- _Records shown_:
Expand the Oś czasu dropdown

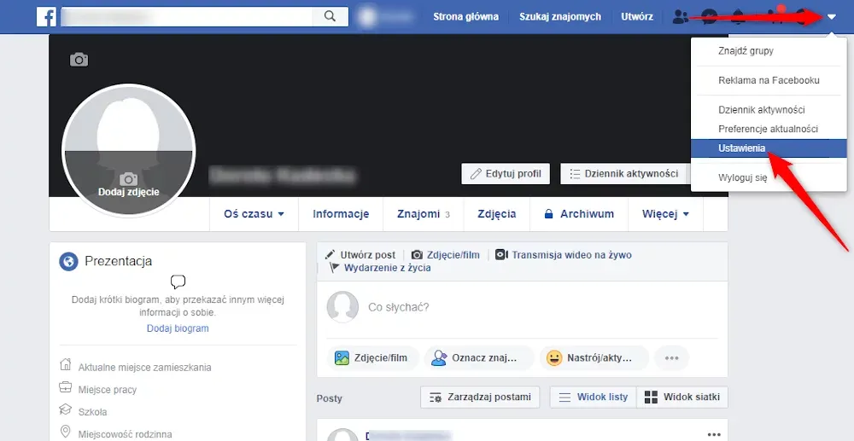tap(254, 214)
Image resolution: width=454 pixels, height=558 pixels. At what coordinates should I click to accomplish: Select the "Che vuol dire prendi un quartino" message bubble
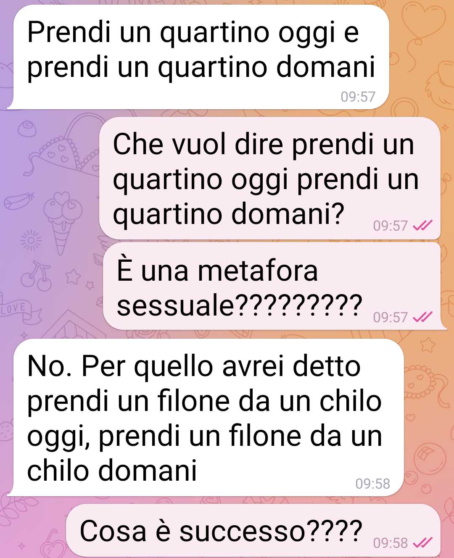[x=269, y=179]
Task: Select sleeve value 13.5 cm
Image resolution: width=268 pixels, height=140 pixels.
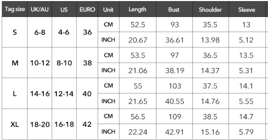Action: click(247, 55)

--

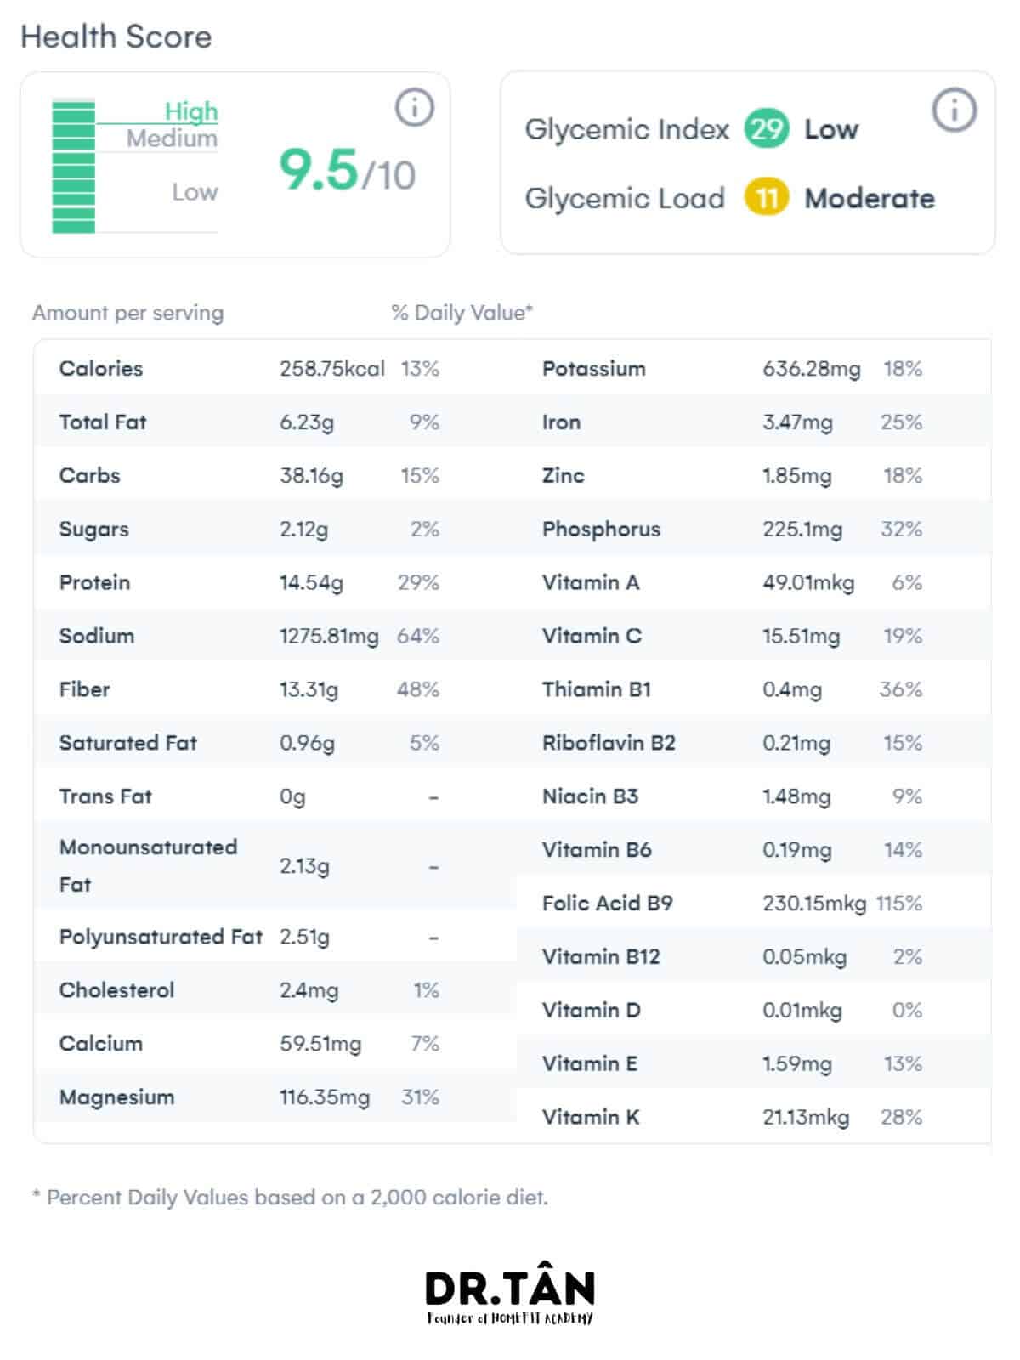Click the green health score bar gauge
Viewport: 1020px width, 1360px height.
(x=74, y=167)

- _Your goal_: From the records above, transcribe exactly the lines starting at the one containing "Expand the Oś czasu dropdown" and ending at the one containing "Task: Select sleeve value 13.5 cm". Skip the pictures.

- _Solution to the problem_:
Expand the Oś czasu dropdown

tap(254, 214)
Image resolution: width=454 pixels, height=558 pixels. At what coordinates should I click to accomplish: Select the "Che vuol dire prendi un quartino" message bubble
[x=269, y=179]
Task: Select sleeve value 13.5 cm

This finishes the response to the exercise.